{{DISPLAYTITLE:NZR UB class}}

The NZR UB class were a series of Ten Wheelers built by American manufacturers for New Zealand Railways (NZR) around the start of the twentieth century. Two batches were built by Baldwin in 1898 and 1901 (ten each). The earlier engines had slide valves and inside Stephenson motion, the later had piston valves and Walschaerts valve gear, as well as a higher boiler pressure. 

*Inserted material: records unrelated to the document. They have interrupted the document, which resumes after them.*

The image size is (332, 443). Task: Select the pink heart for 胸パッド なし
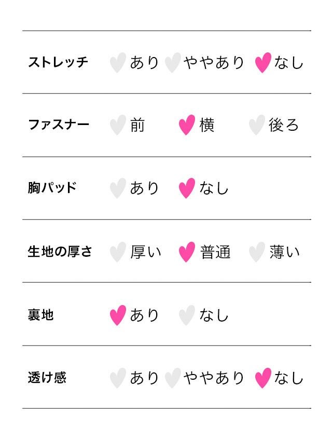[187, 188]
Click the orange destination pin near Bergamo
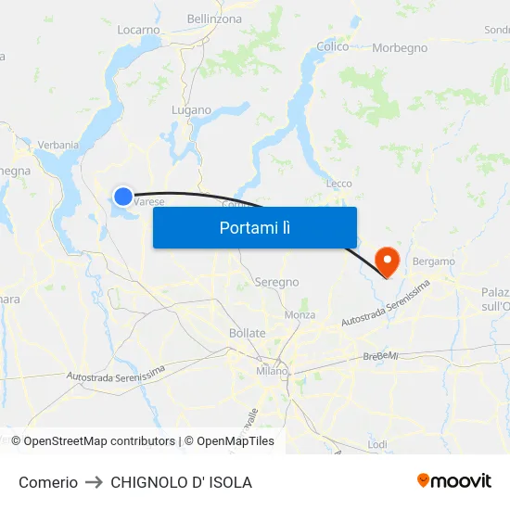Screen dimensions: 510x510 tap(387, 262)
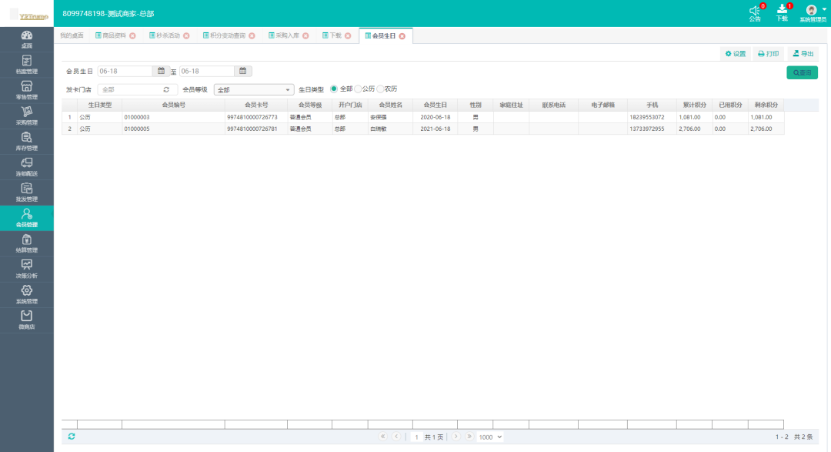Open 库存管理 module in sidebar

26,141
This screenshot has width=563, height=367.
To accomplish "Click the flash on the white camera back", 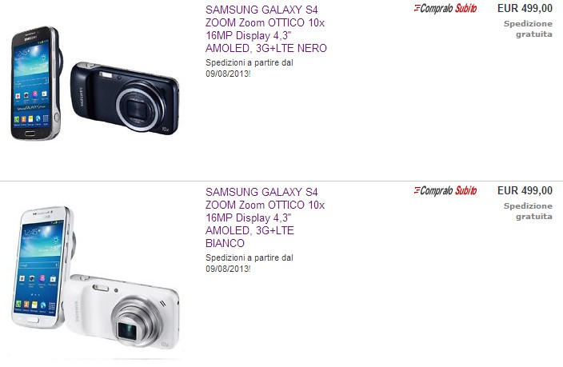I will (x=101, y=288).
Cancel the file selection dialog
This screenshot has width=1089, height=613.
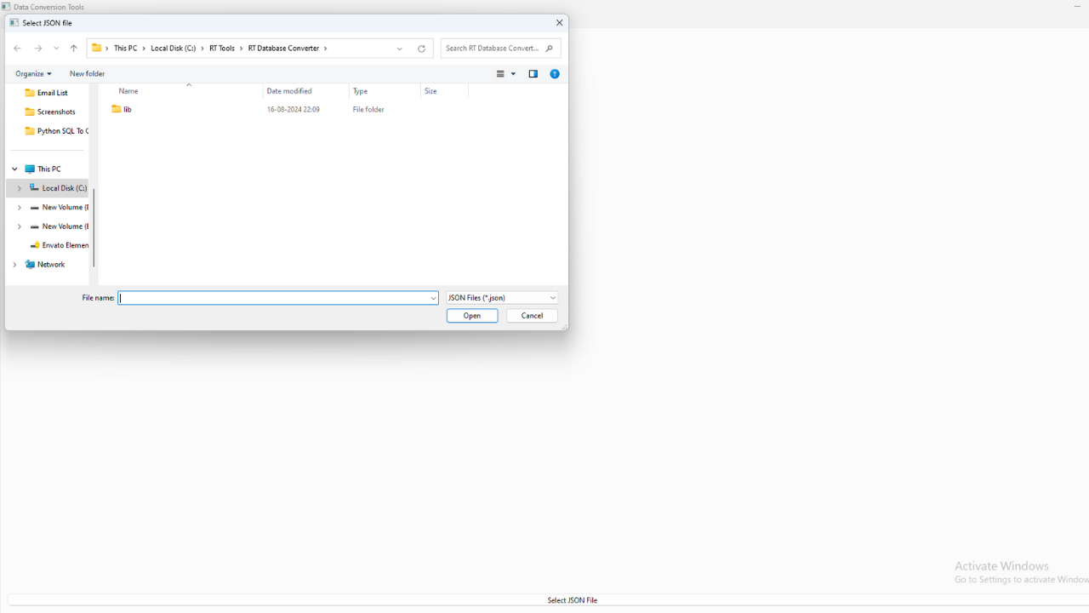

Two additional locomotives were obtained in 1901 from ALCO, one each from Brooks and Richmond. 
 The Brooks locomotive (#17) was heavier (30.1 long tons adhesive weight) with attendant increase in tractive effort (18340 lbf), and had a larger grate (17 sq ft). This locomotive was very popular with crews. This locomotive was dumped on the Oamaru foreshore. 
 The Richmond locomotive had less evaporative heating surface but included a superheater. Boiler pressure was lower (180 psi) and tractive effort was marginally lower. 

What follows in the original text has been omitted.